I am not suggesting that settling is a bad thing. Some of us would have never gotten married at all or had children if we waited for the universe to bring along Mr. or Ms. 100%'er. And we wanted those things, to be married, to have kids. So the deal we cut is that 80% is good enough...until it isn’t. And while this isn’t a strategy that works over a lifetime, it does work in the interim. I think the pain comes when we try to live with ourselves, making a lifetime commitment to a relationship that is never going to be able to go the distance with us. We settle, but we really don’t.
That 20% becomes like this phantom limb that we are searching for on every day of our lives, while we are busy trying to tell ourselves that we do not need it, it is arrogant or crazy to demand it or that it, like Leprechauns, don’t even exist. And yet we crave it, we need it on some fundamental level that is just beyond our recognition and awareness. We feel it with the kind of ache of a limb that once was attached to us, but has since been amputated.

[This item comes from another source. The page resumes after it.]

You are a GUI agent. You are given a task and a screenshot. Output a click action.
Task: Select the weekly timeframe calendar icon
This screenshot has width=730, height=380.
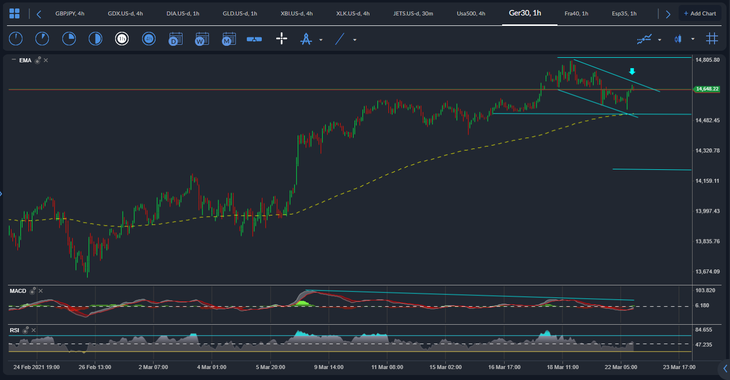tap(202, 39)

The only solution to this dilemma is to get free of the 80%'er and then make a commitment to only commit to someone who is 100% right for you. The problem is that you have spend a great deal of time dating before you actually know the percentage...I have seen and actually have done it myself, prayed and prayed that this 20%'er would morph into a 100%'er. And I have done a very good con job on myself until it blew up in my face.
We settle because it is easier than holding out for what we really desire. We take the low hanging fruit and tell ourselves that we are content with what we have, when it is easy to see, but harder to feel, that we are not even close to what we want or need.
I think I might have mentioned before that one of the hardest things I have ever done is be honest with myself, about myself, with myself. It is an ongoing endeavor that I am often surprised by how little progress I seem to have made. Sometimes I am convinced that I am really living the life, and then I get some new realization that proves up the fallacy of my former thinking.
No one is going to be everything we need all the time. But if you are with an 80%'er, I would hazard a guess that you know it on some very basic and painful level. And no one will be free until you do the one thing that everyone must do to find that missing 20%...you have get ridiculously honest with yourself and then risk it all. You may never get the payoff you seek, but at least you walked a truer path in your life. And the possibility is open for you to actually find someone who really gets you, and you them. Instead of numbing out your life, waiting, cursing and being discontented with good old 80%'er sleeping next to you.